BEGIN EXTRACTED RECORDS
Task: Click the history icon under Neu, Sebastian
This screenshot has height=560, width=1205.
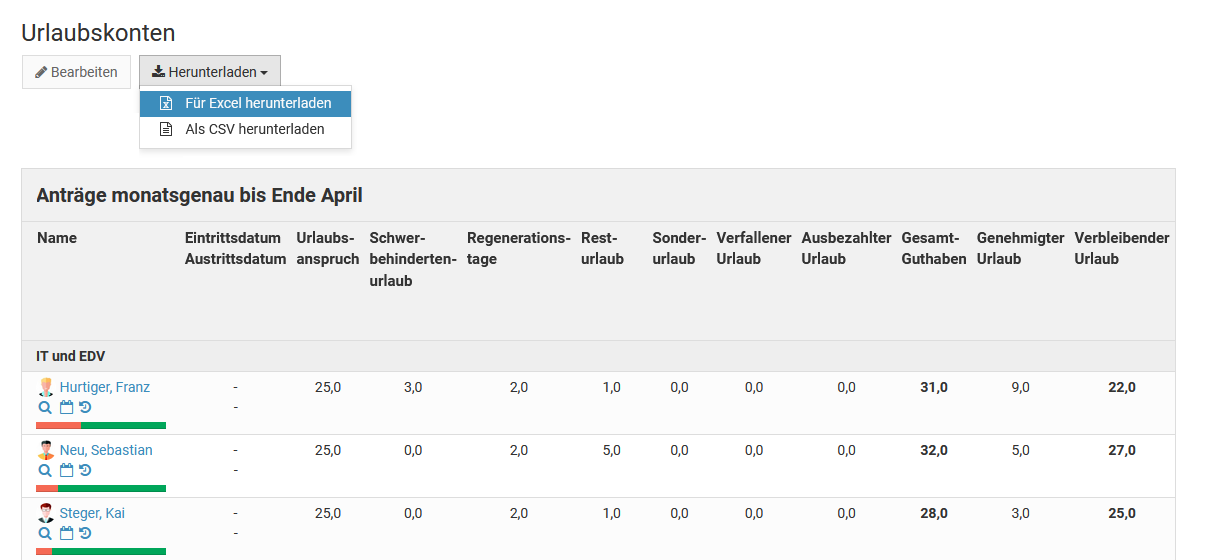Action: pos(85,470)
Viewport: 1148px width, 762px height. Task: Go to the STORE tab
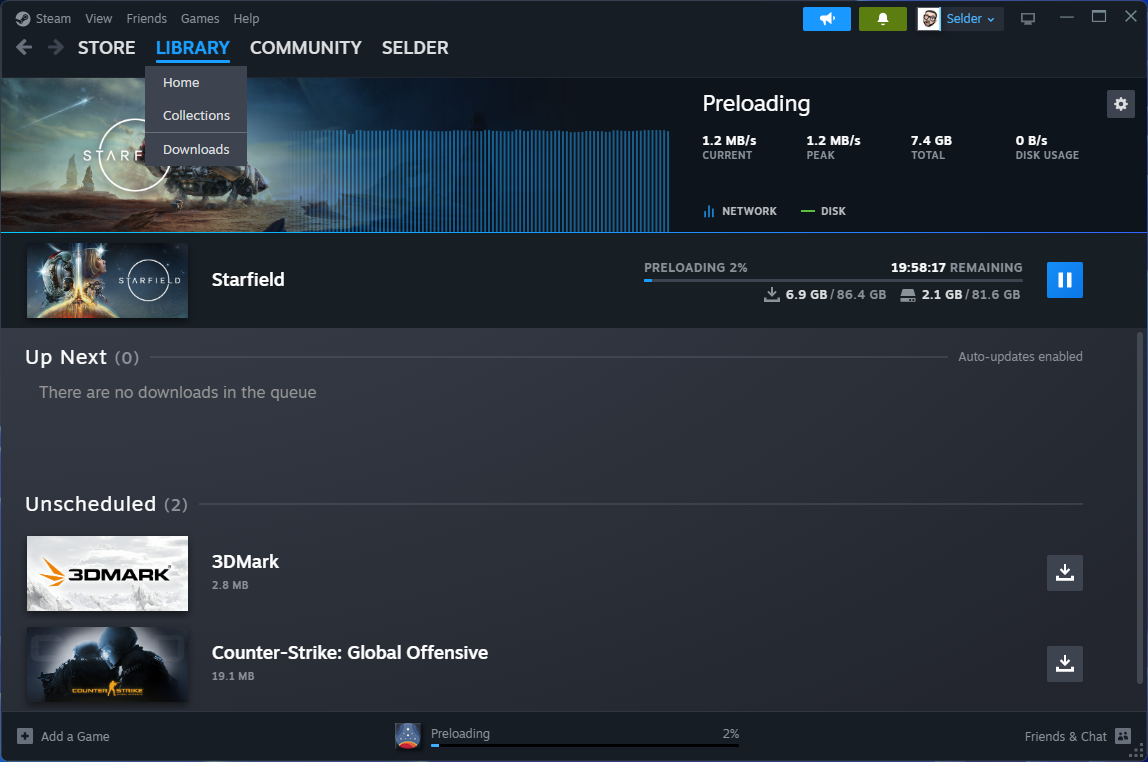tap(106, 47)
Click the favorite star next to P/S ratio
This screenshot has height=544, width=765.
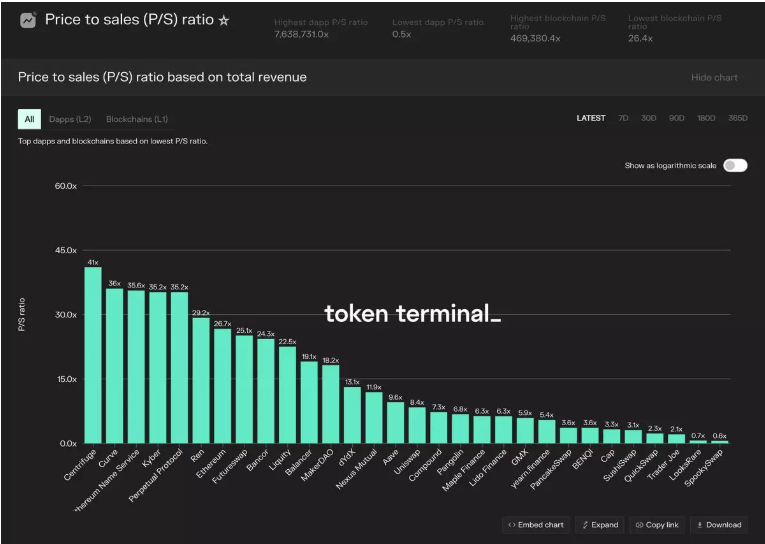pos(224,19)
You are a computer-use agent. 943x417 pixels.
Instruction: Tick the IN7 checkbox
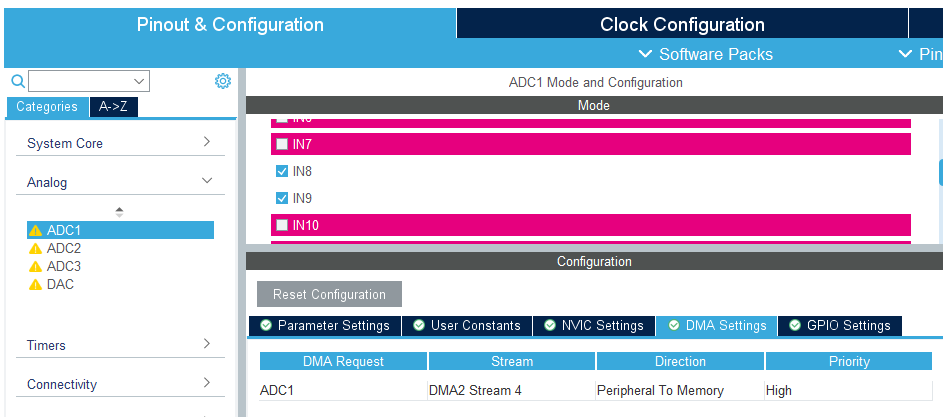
END EXTRACTED RECORDS
Omit the pictures, then copy out all the data exactly as it stands.

SOLUTION
Task: Click the history icon under Neu, Sebastian
This screenshot has height=560, width=1205.
Action: pos(85,470)
Viewport: 1148px width, 762px height. Task: Go to the STORE tab
tap(106, 47)
Click the favorite star next to P/S ratio
This screenshot has height=544, width=765.
pos(224,19)
You are a computer-use agent. 943x417 pixels.
Instruction: Tick the IN7 checkbox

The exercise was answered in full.